Cats need to have quiet places to be alone or hide in and high observation areas. They also need to eat and drink and sleep with a sense of safety, so place food and water stations separately and in a location where they can view the home as they eat or drink. Cats also need to be able to groom and go to the loo in peace. Allocate a space, maybe upstairs or a different room, that is specifically for your cat. If they are indoor cats, they need plenty of choice for toileting, with their preferred type of litter substrate. They also need a scratching surface to maintain nail health and scent transfer.
“Reward calm behaviours from the dog and cat”
Cats are often tactile – touchy feely – either with each other or with us, and need to be able to rub to greet or brush against something to spread their scent on. This is really important for them as it’s how they feel content and secure because of the familiar odours there. Scent is so important to cats, as well as dogs.
If your cat uses a cat flap, consider how they can still do so without having to go past where your dog is likely to be spending a lot of time, or place one elsewhere and spend time helping them with this change. Then think further ahead to how you’d slowly introduce them being together, if appropriate, by using stair gates, and what types of toys and food dispensers you can use to add positive associations for both species. Have all this in place so your pet can adapt to them.
Dogs also need hiding places and to be able to eat, drink, rest and groom without interference. They also like to have several resting locations and are often more active in the evenings when younger, much like cats. Some dogs look to their humans for reassurance, security and comfort, so consider how you also meet these needs as well as their physical and mental needs and that of the other pets present.

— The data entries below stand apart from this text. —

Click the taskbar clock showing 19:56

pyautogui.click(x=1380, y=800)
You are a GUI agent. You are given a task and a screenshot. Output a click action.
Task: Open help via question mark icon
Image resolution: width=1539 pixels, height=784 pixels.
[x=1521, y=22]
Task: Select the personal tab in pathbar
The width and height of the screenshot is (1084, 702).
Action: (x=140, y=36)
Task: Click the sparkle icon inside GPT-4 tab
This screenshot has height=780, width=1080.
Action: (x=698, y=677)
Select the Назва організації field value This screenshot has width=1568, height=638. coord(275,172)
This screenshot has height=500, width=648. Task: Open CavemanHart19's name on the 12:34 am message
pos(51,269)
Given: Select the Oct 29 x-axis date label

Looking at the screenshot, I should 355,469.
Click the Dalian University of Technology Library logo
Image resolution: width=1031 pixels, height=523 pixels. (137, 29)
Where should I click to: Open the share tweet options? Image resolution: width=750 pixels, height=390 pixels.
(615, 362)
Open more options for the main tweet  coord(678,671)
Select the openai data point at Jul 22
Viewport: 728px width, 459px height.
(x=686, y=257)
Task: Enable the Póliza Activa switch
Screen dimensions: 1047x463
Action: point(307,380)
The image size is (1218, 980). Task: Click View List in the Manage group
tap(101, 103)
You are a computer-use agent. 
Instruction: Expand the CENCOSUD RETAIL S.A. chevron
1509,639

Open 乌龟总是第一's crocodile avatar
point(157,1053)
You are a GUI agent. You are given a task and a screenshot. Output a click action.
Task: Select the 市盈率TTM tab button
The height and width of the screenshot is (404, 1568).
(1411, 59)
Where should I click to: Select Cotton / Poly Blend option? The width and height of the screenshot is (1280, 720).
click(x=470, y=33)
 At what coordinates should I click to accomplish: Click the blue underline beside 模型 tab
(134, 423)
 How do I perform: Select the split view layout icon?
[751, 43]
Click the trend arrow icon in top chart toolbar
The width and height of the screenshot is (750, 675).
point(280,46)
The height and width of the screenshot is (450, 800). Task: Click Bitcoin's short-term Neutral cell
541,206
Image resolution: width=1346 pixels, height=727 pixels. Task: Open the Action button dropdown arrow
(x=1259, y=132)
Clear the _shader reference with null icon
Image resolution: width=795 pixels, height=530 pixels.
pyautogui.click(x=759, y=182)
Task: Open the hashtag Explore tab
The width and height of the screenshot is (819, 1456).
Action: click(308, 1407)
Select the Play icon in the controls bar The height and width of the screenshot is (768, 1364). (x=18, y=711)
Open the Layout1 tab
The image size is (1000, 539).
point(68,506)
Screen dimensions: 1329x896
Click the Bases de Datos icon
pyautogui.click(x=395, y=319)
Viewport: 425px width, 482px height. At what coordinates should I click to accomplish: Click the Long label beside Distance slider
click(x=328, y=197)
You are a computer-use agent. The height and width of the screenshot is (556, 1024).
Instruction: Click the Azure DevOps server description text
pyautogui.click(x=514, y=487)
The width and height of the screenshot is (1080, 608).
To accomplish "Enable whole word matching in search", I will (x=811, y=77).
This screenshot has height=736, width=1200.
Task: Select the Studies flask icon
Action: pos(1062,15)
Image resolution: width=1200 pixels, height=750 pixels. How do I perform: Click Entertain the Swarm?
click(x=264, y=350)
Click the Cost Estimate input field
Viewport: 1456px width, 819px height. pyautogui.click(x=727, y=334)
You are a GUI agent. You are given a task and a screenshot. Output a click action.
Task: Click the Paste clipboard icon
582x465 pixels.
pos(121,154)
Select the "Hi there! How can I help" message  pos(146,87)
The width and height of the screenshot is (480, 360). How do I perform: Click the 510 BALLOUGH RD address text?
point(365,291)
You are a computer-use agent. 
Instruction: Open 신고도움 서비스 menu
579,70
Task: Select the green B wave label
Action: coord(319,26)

Have a think about their temperaments and characteristics; would they cope with a new pet?
Other Adaptions - Scent Transfers
Introduce them to each other before you bring the dog home by giving the cat something that smells of them, and giving the dog something that smells of the cat, like a blanket or toy to sniff. Repeat daily and continue for a couple of weeks after they are in the home. Check for signs of stress when sniffing these articles – it’s not a good sign if they freak out after smelling it.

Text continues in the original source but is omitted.